> [Work task] Make a word-for-word copy of the entries below from their first line through the line with "[Baytex Energy] (105, 86)", and add nothing.

── Dataset excerpts ──

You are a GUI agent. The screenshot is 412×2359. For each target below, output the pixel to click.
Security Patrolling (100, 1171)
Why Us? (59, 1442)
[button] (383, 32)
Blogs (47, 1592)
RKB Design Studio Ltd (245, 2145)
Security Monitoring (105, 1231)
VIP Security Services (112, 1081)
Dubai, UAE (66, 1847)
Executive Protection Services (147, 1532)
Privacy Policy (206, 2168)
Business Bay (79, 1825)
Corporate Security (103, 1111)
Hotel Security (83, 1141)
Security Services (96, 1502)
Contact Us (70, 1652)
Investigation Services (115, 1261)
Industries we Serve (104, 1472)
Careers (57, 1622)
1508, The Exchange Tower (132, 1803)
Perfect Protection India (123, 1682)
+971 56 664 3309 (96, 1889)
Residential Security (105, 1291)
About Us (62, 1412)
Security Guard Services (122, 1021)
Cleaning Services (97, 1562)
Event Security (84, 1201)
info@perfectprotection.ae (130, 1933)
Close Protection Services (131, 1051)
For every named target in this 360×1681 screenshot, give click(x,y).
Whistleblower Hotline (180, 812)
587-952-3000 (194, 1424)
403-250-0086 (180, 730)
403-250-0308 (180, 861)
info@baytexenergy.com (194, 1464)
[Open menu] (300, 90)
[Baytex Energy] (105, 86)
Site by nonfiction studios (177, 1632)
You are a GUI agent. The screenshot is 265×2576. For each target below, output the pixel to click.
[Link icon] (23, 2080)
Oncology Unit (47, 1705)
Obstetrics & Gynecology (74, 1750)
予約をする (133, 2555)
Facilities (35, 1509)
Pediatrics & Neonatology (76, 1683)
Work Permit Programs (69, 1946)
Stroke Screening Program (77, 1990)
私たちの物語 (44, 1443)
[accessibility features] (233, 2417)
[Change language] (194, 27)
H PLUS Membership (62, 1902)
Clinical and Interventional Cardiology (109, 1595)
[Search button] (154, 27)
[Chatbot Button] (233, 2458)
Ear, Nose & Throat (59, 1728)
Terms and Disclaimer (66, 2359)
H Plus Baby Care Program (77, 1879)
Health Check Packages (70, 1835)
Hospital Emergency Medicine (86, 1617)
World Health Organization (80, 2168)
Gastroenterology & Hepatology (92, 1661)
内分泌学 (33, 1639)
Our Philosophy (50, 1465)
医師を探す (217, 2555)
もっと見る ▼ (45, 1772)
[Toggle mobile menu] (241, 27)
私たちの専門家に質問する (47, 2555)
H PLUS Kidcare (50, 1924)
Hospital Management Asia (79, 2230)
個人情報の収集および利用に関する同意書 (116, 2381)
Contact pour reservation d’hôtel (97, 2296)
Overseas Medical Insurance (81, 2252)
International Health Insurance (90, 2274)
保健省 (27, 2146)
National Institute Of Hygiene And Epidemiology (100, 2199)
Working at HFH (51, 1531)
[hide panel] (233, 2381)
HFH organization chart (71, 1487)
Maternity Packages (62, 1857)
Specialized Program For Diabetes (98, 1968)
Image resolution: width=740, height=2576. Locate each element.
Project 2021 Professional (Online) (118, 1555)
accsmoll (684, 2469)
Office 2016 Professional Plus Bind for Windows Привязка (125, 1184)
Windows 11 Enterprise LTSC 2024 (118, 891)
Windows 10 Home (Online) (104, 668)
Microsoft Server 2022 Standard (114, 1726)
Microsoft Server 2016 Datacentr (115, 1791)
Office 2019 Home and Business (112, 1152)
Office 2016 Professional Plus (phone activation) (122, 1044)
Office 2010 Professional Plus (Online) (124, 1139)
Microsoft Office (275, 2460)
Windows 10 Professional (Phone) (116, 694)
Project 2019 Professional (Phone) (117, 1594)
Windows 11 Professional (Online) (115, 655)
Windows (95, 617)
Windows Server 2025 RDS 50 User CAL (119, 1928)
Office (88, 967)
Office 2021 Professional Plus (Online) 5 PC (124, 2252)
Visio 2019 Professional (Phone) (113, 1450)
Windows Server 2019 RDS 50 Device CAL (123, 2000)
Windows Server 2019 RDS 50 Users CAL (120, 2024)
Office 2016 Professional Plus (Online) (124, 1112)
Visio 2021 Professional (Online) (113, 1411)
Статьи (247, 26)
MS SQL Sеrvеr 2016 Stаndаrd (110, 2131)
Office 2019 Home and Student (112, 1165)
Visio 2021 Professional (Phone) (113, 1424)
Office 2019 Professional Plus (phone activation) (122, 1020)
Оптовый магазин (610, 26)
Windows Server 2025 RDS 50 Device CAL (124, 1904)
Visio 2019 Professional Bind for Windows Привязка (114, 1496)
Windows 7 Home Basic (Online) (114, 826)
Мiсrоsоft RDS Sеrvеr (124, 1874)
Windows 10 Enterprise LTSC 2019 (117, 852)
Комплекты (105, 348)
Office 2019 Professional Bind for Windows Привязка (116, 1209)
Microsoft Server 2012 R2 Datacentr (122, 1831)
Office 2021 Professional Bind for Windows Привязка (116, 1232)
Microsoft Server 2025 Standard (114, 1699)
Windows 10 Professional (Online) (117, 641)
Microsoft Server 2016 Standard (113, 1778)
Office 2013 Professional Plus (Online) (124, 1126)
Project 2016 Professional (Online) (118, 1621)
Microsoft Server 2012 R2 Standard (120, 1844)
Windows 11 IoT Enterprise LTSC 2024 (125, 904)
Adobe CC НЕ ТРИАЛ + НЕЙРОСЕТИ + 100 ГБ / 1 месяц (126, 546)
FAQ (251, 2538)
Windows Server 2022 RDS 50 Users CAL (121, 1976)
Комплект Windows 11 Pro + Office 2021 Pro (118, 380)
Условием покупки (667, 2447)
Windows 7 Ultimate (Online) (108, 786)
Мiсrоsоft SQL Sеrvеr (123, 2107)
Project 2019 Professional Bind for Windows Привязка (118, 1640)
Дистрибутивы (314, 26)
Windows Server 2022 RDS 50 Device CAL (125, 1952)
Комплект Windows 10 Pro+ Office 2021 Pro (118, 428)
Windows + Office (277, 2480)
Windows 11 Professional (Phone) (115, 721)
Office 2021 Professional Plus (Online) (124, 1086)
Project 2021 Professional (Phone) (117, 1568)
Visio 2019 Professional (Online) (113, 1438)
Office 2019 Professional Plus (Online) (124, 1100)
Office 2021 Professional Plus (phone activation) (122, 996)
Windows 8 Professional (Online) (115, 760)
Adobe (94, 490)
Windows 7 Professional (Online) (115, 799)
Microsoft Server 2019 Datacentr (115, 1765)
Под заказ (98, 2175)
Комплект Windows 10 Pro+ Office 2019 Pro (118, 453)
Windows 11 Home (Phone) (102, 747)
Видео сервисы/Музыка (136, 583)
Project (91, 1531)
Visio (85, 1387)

───

> [Output for this exercise]
You are a GUI agent. The screenshot is 412×2359. For each target below, output the pixel to click.
Security Patrolling (100, 1171)
Why Us? (59, 1442)
[button] (383, 32)
Blogs (47, 1592)
RKB Design Studio Ltd (245, 2145)
Security Monitoring (105, 1231)
VIP Security Services (112, 1081)
Dubai, UAE (66, 1847)
Executive Protection Services (147, 1532)
Privacy Policy (206, 2168)
Business Bay (79, 1825)
Corporate Security (103, 1111)
Hotel Security (83, 1141)
Security Services (96, 1502)
Contact Us (70, 1652)
Investigation Services (115, 1261)
Industries we Serve (104, 1472)
Careers (57, 1622)
1508, The Exchange Tower (132, 1803)
Perfect Protection India (123, 1682)
+971 56 664 3309 (96, 1889)
Residential Security (105, 1291)
About Us (62, 1412)
Security Guard Services (122, 1021)
Cleaning Services (97, 1562)
Event Security (84, 1201)
info@perfectprotection.ae (130, 1933)
Close Protection Services (131, 1051)
For every named target in this 360×1681 screenshot, give click(x,y).
Whistleblower Hotline (180, 812)
587-952-3000 (194, 1424)
403-250-0086 (180, 730)
403-250-0308 (180, 861)
info@baytexenergy.com (194, 1464)
[Open menu] (300, 90)
[Baytex Energy] (105, 86)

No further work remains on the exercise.